▸ To do
A - In the uphill travel notice, rewrite the part starting at "Categories: Guest Connection" and ending at "on those roads.", substituting "roadblocks" for "barriers".
B - Continue the uphill travel notice from the point where it stops.

▸ Page extract

Mt. Hood Meadows logo

Uphill Traveling Responsibly Allowed Starting Friday

Categories: Guest Connection Transportation Media Center

Uphill Traveling at Mt. Hood MeadowsWith the USFS lifting some restrictions on the Mt. Hood National Forest, starting Friday May 29th we will be removing the barriers at the bottom of our access roads to provide for parking at trail heads on those roads.


The gates to all of our parking lots will stay up with access limited to authorized vehicles only. Please respect these gates even if they are open. If you are intent on hiking for turns in our permit area please review the following:


  • All of our buildings and facilities are closed.
  • Park on the access road and do not block gates.
  • You are on your own and we strongly encourage that you recreate elsewhere.
  • There is currently no patrol or other MHM assistance available. Be mindful that any rescue will tax county resources.
  • There are no hazard markings. There are many unmarked snow dozing projects throughout the permit area.
  • Please stay clear of the Sahale construction zone and other facilities.
  • As always, sledding is not allowed.
  • This policy could change depending on USFS guidance and Hood River County’s phased opening. Please check our website for updates before you head up to hike for turns.

Guidelines for responsible outdoor recreation include:

Prepare before you go:
 • Limit your recreation activities, and recreate only with people in your own household.

▸ Lines taken from a collection

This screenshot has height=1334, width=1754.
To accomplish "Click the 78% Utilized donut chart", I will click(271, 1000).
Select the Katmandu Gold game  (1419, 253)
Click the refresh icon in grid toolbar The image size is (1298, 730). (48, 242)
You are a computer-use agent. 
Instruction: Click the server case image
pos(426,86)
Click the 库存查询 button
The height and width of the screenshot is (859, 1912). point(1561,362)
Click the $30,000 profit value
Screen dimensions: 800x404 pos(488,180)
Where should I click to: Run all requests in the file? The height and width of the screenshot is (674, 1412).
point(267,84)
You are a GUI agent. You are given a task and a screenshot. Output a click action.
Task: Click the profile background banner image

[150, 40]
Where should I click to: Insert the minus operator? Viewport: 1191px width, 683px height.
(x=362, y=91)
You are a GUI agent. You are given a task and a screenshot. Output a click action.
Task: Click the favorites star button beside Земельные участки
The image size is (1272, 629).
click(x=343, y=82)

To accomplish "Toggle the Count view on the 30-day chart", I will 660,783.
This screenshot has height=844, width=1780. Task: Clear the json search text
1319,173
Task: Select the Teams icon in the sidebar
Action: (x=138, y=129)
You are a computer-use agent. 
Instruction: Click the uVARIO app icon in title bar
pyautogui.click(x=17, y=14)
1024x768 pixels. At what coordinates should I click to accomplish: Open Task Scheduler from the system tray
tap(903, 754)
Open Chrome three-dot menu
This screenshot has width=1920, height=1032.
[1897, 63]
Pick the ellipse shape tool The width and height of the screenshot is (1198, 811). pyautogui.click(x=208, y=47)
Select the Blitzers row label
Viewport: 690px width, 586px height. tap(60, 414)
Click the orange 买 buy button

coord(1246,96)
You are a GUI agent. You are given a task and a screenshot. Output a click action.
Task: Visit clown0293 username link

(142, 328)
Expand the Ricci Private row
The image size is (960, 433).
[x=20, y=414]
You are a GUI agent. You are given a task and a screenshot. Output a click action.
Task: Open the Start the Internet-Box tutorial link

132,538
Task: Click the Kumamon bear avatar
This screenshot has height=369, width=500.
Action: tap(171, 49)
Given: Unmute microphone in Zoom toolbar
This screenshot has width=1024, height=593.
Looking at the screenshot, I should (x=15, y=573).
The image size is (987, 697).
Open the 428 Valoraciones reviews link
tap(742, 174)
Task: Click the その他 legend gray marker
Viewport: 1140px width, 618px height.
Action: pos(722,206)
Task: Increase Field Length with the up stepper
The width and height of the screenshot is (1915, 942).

▸ Answers for each item
A -
Categories: Guest Connection Transportation Media Center

Uphill Traveling at Mt. Hood MeadowsWith the USFS lifting some restrictions on the Mt. Hood National Forest, starting Friday May 29th we will be removing the roadblocks at the bottom of our access roads to provide for parking at trail heads on those roads.

B -
 • Check what’s open before leaving home. Your favorite trail or camp site may remain closed, or need to be closed on a temporary basis, to prevent crowding and protect public health.
 • Plan ahead and come prepared as service levels may be different than you are accustomed to.
 • Visitors may find limited restroom services available. Plan to bring your own soap, water, hand sanitizer, and toilet paper.
 • Bring a mask to cover your nose and mouth. Visit less crowded areas, visit during off-peak times, and have a back-up plan.
 • Not feeling well? Don’t go. If you have symptoms of a fever, cough, or shortness of breath, stay home.

Take care when you get there:
 • Be safe and responsible by choosing activities within your comfort zone.
 • Leave no trace, and pack out what you pack in.
 • Maintain your own personal hygiene like washing your hands often, bringing your own water, hand sanitizer, soap, and toilet paper.
 • Avoid crowds. Be prepared for last minute changes to ensure the safety and health of others.
 • All of the standard ways to protect public health apply in the outdoors too, like maintaining physical distance.
 • Keep at least 6 feet between you and other Oregonians enjoying the outdoors. Launch one boat at time to ensure other Oregonians have enough space to launch safely and securely.
 • Leave at least one parking space between your vehicle and the vehicle next to you.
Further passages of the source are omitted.